La « scientificité » de la médecine contemporaine n’échappe pas au doute pour autant. Et peut-être même qu’elle l’accroît ! Une mammographie fait soupçonner une tumeur, un ECG un problème grave. Avec pour effet pervers que le cancer ou la maladie coronarienne se propage rapidement dans l’esprit du patient avant même les résultats.
Remettre les pieds sur terre
Notre monde contemporain est-il assez sage pour utiliser le degré d’évolution des sciences et techniques qu’il a engendré ? Le grand public regarde les puissants jouer avec le feu, entre OGM et bioéthique, et manifeste une inquiétude pragmatique. Il s’indigne en militant – sans doute maladroitement car ignorant la plupart du temps du dessous des cartes –, au travers de think tanks mondialistes. Voici comment est détournée une préoccupation sincère pour l’intérêt général, les générations futures et les questions d’avenir. Mais au-delà des récupérations, la question de la gestion cohérente de notre monde fini et de nos corps abîmés demeure.

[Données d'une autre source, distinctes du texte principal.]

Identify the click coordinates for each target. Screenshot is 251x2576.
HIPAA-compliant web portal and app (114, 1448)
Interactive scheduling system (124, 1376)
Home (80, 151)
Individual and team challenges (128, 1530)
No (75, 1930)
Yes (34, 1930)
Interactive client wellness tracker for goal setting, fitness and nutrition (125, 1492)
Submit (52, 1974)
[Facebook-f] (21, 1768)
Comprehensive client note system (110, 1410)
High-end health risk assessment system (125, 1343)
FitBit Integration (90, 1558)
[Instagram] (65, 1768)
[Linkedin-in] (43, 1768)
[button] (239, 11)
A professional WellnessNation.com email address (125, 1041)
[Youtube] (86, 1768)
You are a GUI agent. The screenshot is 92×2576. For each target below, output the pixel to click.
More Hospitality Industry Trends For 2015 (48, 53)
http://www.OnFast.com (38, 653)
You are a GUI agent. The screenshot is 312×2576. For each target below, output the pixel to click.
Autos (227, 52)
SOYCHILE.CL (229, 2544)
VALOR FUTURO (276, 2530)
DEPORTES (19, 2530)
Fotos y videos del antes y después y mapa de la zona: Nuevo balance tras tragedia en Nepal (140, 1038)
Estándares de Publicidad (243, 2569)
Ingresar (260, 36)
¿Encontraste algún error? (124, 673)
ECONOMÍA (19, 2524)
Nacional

Les progrès du monde moderne nous ont amenés des pollutions tous azimuts, ainsi que des systèmes immunitaires en berne, qui déclinent ou se détraquent. L’équilibre et la capacité régénératrice de la nature, comme celle du corps, sont endommagés. De façon irréparable diront les pessimistes. Les optimistes, une fois admis ce triste constat, choisirons de remonter leurs manches pour retrouver leur pouvoir de choix.